September 11, 2008 § 4 Comments
Since yesterday afternoon, I have been in the grip of an irrational fear. It kept me awake last night, and it is still with me this morning. The “kept me awake” part might make you think of the 9 of Swords but actually, all this time, it has been the image of the Moon that has haunted me.
Whilst the 9 of Swords seems more suited to real, tangible worries about specific situations, the Moon deals in large, unfathomable fear. The fear I feel has grown out of nothing – I have no reason to fear, nothing to worry about. It’s just a feeling, a big heavy shadowy dread. It’s the fear that the worst thing that could possibly happen will happen today. And because I have no basis for this fear, I can’t do anything to overcome it.

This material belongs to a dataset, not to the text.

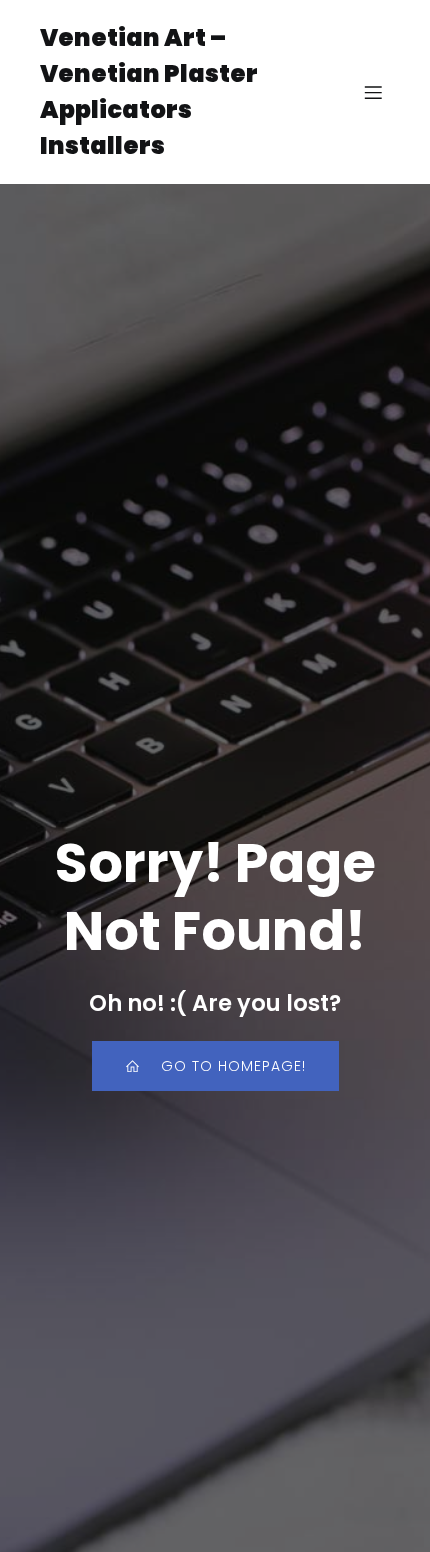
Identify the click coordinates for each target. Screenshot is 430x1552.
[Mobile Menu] (373, 92)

I wrote at the top of this post that my fear was irrational – and it is. Yet it is also terrifyingly logical. It is the very raw knowledge that bad things happen to people every day and there is no reason whatsoever that they can’t happen to me. It’s the realisation that this thing I have this crippling, irrational fear of, is possible.
You know when you walk down a dark corridor or alleyway and feel scared, like someone is going to grab you from the shadows or – even more irrationally – like there is some thing there, just behind you, that you can’t see but which can see you? All you can do is keep walking. The same with the Moon. In that strange landscape, full of cold grey light and shadows, there is nothing to do but keep walking – away from the pool, past the howling wolves, between the two towers. Even though you’re terrified, there is really no option but to walk through your fears – or at least, walk with them. The same in real life. I have no option today but to carry on, to go about my business with my fears shadowing me the whole time.
It reminds me a little of Psalm 23: “Yea, though I walk through the valley of the shadow of death, I will fear no evil.” Except I do fear. My world and my daily life look exactly the same today as they did yesterday, but I am in different territory. The Moon does that to you: takes everything that is familiar and safe and dependable, and distorts it. And suddenly nothing seems certain anymore.